* THE PROBLEM
Only one stretch of the data below should be repeated: the lines from the line containing "Click the magnifying glass search icon" through the line containing "Viewport: 1457px width, 855px height.", inclusive, exactly as they are.
━━━━━━━━━━
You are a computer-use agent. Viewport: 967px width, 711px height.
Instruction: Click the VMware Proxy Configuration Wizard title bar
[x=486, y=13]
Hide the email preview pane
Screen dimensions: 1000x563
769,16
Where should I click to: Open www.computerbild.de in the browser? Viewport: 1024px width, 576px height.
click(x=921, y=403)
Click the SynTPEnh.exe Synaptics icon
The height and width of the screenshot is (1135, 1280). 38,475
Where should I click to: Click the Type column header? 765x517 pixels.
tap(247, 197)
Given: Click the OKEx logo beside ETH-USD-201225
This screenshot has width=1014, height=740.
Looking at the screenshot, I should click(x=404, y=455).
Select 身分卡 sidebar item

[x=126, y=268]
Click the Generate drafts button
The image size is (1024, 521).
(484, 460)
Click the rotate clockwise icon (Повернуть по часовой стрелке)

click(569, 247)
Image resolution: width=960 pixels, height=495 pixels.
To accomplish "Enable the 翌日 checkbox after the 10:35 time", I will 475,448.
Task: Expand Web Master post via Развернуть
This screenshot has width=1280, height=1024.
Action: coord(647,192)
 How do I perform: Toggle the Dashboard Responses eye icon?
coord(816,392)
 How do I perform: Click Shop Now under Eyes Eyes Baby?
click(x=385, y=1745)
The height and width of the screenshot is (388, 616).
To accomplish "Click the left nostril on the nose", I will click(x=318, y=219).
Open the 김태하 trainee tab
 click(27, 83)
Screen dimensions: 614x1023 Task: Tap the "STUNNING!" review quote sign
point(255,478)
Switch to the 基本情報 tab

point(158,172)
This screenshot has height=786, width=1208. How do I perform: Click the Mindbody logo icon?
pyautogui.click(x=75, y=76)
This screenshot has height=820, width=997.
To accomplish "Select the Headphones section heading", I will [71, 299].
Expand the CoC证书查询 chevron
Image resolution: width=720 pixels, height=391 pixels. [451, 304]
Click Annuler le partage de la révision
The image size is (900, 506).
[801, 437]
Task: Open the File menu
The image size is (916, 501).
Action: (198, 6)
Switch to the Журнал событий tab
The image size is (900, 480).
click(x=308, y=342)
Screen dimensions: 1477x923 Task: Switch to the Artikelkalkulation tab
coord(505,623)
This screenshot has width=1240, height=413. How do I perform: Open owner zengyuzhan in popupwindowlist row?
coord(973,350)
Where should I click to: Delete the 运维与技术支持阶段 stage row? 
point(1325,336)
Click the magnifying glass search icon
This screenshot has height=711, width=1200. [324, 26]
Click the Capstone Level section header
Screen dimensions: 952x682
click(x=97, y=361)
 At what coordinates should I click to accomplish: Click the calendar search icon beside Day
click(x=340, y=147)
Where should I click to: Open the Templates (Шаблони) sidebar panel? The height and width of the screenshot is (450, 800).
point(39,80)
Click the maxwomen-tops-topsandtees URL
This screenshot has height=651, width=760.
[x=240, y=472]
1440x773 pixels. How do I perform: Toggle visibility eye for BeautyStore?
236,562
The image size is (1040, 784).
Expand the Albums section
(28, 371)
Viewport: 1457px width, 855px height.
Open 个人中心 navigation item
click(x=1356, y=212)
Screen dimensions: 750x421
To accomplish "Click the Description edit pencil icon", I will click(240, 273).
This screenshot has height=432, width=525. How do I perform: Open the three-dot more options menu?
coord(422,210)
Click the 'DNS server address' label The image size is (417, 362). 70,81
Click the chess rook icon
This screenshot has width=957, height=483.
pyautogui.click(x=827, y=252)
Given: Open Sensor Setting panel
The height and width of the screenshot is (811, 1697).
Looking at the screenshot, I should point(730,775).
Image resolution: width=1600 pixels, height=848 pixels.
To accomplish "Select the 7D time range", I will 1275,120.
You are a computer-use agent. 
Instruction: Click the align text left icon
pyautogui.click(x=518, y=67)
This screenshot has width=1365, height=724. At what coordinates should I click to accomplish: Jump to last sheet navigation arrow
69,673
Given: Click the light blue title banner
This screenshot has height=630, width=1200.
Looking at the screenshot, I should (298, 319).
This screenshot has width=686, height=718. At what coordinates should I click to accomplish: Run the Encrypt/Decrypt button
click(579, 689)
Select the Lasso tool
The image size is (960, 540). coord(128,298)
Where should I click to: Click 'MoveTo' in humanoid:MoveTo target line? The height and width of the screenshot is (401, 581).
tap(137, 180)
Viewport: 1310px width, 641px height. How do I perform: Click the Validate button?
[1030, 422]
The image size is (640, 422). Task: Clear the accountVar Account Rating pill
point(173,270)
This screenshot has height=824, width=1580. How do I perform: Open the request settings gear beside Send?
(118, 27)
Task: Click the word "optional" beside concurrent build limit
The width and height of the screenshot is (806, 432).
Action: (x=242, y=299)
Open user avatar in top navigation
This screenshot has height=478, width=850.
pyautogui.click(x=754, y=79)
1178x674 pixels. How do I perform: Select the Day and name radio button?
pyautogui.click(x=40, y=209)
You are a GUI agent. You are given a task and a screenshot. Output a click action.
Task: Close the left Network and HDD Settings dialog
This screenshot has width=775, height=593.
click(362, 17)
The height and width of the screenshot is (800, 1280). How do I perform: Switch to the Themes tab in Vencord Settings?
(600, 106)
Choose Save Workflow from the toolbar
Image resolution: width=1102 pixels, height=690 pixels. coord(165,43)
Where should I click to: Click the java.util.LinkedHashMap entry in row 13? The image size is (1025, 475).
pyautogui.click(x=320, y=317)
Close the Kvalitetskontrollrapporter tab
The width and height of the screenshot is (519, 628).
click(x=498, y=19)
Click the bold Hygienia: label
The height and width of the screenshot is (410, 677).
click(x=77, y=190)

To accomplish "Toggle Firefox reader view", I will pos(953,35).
━━━━━━━━━━
* ANSWER TO THE PROBLEM
Click the magnifying glass search icon
This screenshot has height=711, width=1200. [324, 26]
Click the Capstone Level section header
Screen dimensions: 952x682
click(x=97, y=361)
 At what coordinates should I click to accomplish: Click the calendar search icon beside Day
click(x=340, y=147)
Where should I click to: Open the Templates (Шаблони) sidebar panel? The height and width of the screenshot is (450, 800).
point(39,80)
Click the maxwomen-tops-topsandtees URL
This screenshot has height=651, width=760.
[x=240, y=472]
1440x773 pixels. How do I perform: Toggle visibility eye for BeautyStore?
236,562
The image size is (1040, 784).
Expand the Albums section
(28, 371)
Viewport: 1457px width, 855px height.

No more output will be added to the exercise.